**WHAT YOU WILL DO**
Exactly as written, reproduce all of the entries.

[Stored data]
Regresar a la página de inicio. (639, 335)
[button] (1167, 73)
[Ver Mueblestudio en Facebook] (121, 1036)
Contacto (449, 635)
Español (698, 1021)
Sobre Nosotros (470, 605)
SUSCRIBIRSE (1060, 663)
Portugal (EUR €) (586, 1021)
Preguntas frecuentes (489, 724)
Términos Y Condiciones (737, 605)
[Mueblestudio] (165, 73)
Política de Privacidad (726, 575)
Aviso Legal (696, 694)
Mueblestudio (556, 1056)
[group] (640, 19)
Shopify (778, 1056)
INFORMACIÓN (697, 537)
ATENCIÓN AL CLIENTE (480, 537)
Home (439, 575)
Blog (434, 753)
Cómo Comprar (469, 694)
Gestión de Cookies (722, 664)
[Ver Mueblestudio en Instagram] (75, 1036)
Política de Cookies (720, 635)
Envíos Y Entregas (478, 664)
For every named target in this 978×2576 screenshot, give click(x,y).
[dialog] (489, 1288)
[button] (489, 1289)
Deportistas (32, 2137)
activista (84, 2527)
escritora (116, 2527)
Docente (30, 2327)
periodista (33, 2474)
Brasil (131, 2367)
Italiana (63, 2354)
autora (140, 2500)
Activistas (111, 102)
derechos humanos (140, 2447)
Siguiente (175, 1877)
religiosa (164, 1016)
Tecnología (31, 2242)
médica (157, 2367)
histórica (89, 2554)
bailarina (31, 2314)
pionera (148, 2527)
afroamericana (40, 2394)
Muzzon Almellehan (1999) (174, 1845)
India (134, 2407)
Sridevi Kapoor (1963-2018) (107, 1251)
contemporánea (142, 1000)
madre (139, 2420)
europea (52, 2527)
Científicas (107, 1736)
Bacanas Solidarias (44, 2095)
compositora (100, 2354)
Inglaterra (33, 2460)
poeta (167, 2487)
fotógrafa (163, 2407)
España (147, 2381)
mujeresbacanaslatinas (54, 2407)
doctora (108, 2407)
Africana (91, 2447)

**OUTPUT FOR THIS TASK**
Regresar a la página de inicio. (639, 335)
[button] (1167, 73)
[Ver Mueblestudio en Facebook] (121, 1036)
Contacto (449, 635)
Español (698, 1021)
Sobre Nosotros (470, 605)
SUSCRIBIRSE (1060, 663)
Portugal (EUR €) (586, 1021)
Preguntas frecuentes (489, 724)
Términos Y Condiciones (737, 605)
[Mueblestudio] (165, 73)
Política de Privacidad (726, 575)
Aviso Legal (696, 694)
Mueblestudio (556, 1056)
[group] (640, 19)
Shopify (778, 1056)
INFORMACIÓN (697, 537)
ATENCIÓN AL CLIENTE (480, 537)
Home (439, 575)
Blog (434, 753)
Cómo Comprar (469, 694)
Gestión de Cookies (722, 664)
[Ver Mueblestudio en Instagram] (75, 1036)
Política de Cookies (720, 635)
Envíos Y Entregas (478, 664)
For every named target in this 978×2576 screenshot, give click(x,y).
[dialog] (489, 1288)
[button] (489, 1289)
Deportistas (32, 2137)
activista (84, 2527)
escritora (116, 2527)
Docente (30, 2327)
periodista (33, 2474)
Brasil (131, 2367)
Italiana (63, 2354)
autora (140, 2500)
Activistas (111, 102)
derechos humanos (140, 2447)
Siguiente (175, 1877)
religiosa (164, 1016)
Tecnología (31, 2242)
médica (157, 2367)
histórica (89, 2554)
bailarina (31, 2314)
pionera (148, 2527)
afroamericana (40, 2394)
Muzzon Almellehan (1999) (174, 1845)
India (134, 2407)
Sridevi Kapoor (1963-2018) (107, 1251)
contemporánea (142, 1000)
madre (139, 2420)
europea (52, 2527)
Científicas (107, 1736)
Bacanas Solidarias (44, 2095)
compositora (100, 2354)
Inglaterra (33, 2460)
poeta (167, 2487)
fotógrafa (163, 2407)
España (147, 2381)
mujeresbacanaslatinas (54, 2407)
doctora (108, 2407)
Africana (91, 2447)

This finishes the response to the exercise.